Dissident Challenges
The new e-proxy rules are expected to reduce solicitation costs for dissidents as well. Dissatisfied shareholders have been using the Internet to win support for alternate proxy campaigns for at least seven years. In 2000, lawyer Les Greenberg used an online campaign to nominate himself and four other dissidents to the 12-member board at Luby's Cafeterias.
Greenberg attracted supporters through postings on a Yahoo online message board, including some former members of Luby's management, according to The Wall Street Journal. Greenberg said his nominees won 24 percent of the vote and received significant support for two of their proposals.
In 2005, Alaska Air dissidents tried to conduct an all-online proxy contest. They posted their alternate proxy card on the Internet and urged shareholders to scratch out the names of the incumbent directors and replace them with the dissidents'--a sort of "write-in" campaign. The bid was defeated when the New York Stock Exchange ruled that the dissidents had not physically mailed proxy cards to enough shareholders to make it a legitimately contested election. The new e-proxy rules will officially open the online avenue to dissidents.

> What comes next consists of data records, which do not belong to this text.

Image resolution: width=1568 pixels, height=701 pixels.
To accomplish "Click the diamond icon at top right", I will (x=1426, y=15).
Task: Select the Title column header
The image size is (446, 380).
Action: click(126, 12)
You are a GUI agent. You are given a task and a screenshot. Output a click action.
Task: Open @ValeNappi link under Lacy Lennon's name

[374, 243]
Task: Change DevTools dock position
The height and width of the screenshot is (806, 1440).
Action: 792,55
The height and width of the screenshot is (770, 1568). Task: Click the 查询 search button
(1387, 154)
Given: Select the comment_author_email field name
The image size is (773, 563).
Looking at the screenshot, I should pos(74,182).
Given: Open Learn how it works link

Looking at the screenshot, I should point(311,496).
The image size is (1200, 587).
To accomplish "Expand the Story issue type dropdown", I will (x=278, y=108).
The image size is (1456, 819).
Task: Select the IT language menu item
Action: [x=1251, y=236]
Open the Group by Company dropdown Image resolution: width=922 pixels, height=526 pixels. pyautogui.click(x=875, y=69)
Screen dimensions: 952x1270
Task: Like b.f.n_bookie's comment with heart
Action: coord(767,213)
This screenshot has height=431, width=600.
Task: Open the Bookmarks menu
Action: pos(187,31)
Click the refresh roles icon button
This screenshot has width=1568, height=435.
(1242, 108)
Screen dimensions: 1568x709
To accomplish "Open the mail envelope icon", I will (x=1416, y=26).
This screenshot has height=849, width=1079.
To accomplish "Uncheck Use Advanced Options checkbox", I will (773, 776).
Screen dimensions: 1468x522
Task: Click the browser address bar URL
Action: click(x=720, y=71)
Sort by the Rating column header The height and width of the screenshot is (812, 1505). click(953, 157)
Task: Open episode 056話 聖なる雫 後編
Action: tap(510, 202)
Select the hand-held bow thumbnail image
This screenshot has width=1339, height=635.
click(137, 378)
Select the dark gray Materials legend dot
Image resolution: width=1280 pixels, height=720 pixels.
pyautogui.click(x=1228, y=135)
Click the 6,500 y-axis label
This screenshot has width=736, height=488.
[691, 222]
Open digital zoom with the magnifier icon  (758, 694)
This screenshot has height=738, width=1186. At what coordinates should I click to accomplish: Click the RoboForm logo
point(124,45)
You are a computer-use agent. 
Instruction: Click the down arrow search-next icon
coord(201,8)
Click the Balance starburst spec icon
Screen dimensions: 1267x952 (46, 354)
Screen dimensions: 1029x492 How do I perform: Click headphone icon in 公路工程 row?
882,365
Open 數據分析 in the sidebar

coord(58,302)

This season, investor Eric Jackson is using several online methods to enlist support for his "vote no" campaign at Yahoo. Jackson, CEO of consulting firm Jackson Leadership, maintains a blog about Yahoo called Breakout Performance and has posted several video appeals to shareholders on streaming video site YouTube (now owned by Yahoo rival Google).
Jackson told Governance Weekly that he received several responses--many from current and former Yahoo employees--when he posted a blog entry in January speculating that Yahoo's financial recovery had more to do with market conditions than with CEO Terry Semel's leadership.
"It became clear to me that it was kind of an emotional topic," Jackson said.
Jackson, who says he has the support of investors who own about 0.2 percent of Yahoo's voting shares, said he expects significant withhold votes against seven of the company's 10 directors.
*This article appeared in the June 7 edition of Governance Weekly. Director of Publications Ted Allen contributed to this article.